About 10:00 o’clock in the evening, an hour before moonrise, Columbus was standing on the sterncastle of the Santa Maria, scanning the dark horizon, when he thought he saw a faint light in the distance. Not certain in the darkness if it might be land, he did not inform his crew, but he mentioned it to an aide, Pedro Gutierrez, who thought he saw it to. The little fleet continued to sail due west under full sail.

At 2:00 a.m. on October 12, Rodrigo Triana, a 23-year old sailor from Sevilla, was atop the lookout on the Pinta. In the light of the moon, he saw “something like a white sand cliff gleaming in the moonlight on the western horizon, then another, and a dark line of land connecting them” (Samuel Elliot Morrison, Admiral of the Ocean Sea, p. 226). Recognizing land, he cried out to the deck below, “Tierra! Tierra!”

In that moment the world changed. One era – an era that covered nearly 4 millennia of recorded history – ended, and a new era began. The known world, which had consisted of Europe, Africa, and Asia, expanded to include a New World previously unknown, and the discovery would arguably have a more profound impact on the world than any discovery before or since. In the dim light of the moon on that fateful morning of October 12, 1492, Rodrigo Triana saw not just a slip of land on the horizon, but the dawn of a new dispensation and the fulfillment of prophecy.

The written story of Columbus begins nearly 2,000 years earlier in the deserts of Arabia, “in a valley by the side of a river of water” (1 Nephi 2:6). In this remote location, somewhere near the Gulf of Aqaba, Lehi and his family lived in a tent after leaving the city of Jerusalem. During their stay in the desert, the young Nephi was given a great vision in which he saw scenes from the history of his descendants as well as events leading up to the restoration of the gospel in the last days. Nephi gives us only a brief account of these latter-day events, beginning with this interesting verse:

And I looked and beheld a man among the Gentiles, who was separated from the seed of my brethren by the many waters; and I beheld the Spirit of God, that it came down and wrought upon the man; and he went forth upon the many waters, even unto the seed of my brethren, who were in the promised land. (1 Nephi 13:12, emphasis added)

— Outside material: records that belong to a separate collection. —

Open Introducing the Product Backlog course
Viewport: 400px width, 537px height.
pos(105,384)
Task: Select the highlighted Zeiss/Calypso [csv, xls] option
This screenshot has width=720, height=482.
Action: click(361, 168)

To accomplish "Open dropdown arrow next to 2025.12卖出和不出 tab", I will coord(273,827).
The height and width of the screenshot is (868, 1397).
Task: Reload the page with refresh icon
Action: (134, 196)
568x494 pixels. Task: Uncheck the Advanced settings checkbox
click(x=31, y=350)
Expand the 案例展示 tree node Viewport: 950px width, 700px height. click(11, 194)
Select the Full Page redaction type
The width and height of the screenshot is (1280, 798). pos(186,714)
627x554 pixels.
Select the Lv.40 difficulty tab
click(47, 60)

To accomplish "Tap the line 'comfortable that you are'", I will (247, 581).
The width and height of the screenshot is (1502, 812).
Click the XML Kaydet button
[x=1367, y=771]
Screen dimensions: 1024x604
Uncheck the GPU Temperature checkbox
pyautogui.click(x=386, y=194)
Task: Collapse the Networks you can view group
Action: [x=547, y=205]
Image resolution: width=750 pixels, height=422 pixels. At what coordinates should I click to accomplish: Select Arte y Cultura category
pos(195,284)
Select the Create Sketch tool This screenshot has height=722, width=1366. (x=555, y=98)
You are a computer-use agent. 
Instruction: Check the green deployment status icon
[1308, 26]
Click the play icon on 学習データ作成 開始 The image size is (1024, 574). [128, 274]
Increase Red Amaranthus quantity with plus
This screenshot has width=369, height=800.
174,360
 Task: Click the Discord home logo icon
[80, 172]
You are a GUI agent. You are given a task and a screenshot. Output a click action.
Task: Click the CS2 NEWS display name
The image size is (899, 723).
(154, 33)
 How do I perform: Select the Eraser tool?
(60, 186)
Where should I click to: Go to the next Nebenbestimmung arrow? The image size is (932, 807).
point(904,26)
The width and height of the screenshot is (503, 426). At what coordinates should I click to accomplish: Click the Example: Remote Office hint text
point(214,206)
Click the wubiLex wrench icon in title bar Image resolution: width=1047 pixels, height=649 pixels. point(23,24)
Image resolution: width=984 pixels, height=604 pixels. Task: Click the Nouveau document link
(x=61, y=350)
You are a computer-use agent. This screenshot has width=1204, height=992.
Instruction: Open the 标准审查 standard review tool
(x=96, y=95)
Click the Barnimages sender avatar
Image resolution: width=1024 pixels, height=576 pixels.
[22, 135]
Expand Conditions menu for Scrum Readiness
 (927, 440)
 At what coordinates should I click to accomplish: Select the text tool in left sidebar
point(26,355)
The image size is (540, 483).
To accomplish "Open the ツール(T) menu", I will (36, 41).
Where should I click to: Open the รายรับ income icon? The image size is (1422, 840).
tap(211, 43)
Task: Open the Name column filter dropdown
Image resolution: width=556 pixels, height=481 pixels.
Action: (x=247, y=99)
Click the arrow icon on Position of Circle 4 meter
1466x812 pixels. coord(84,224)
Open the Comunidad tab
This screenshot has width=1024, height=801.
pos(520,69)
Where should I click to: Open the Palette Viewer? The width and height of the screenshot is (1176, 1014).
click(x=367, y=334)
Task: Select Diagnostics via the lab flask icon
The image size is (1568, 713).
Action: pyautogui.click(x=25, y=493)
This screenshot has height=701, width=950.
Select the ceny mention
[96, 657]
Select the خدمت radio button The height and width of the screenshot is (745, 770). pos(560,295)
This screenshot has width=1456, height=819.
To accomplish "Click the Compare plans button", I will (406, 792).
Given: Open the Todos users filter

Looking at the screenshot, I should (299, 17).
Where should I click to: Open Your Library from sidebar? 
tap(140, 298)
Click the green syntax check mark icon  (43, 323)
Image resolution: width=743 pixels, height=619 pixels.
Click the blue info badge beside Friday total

Columbus, of course, did not have access to Nephi’s prophecy, but by his own account his world-changing voyage of discovery was the result of being “wrought upon” by the Spirit:

With a hand that could be felt, the Lord opened my mind to the fact that it would be possible to sail from here to the Indies, and he opened my will to desire to accomplish the project. This was the fire that burned within me.
All who found out about my project denounced it with laughter and ridiculed me. All the sciences were of no use to me. Quotations of learned opinions were no help… Who can doubt that this fire was not merely mine, but also of the Holy Spirit who encouraged me …urging me to press forward?  (The Libro de las profecías of Christopher Columbus, translation and commentary by Delno C. West and August Kling)
Like Columbus, you are engaged in a life-changing adventure. You may meet with many obstacles, as did Columbus, but the work you do will have eternal impact. Like Columbus, the learning of the world is of little use to you – it really doesn’t matter how smart you are, how talented you are, or how well you speak. What matters is the fire that burns within you, urging you to press forward!
May that same fire that burned in the heart of Columbus burn within every missionary in the Spain Barcelona Mission,

Pte. Clark B. Hinckley
Columbus Day 2011
Christopher Columbus Statue, Barcelona

1 comment:

  1. Happy Columbus Day! I sense some sort of book developing in your brain about Columbus, the New World, the restoration of the gospel, and Barcelona, si?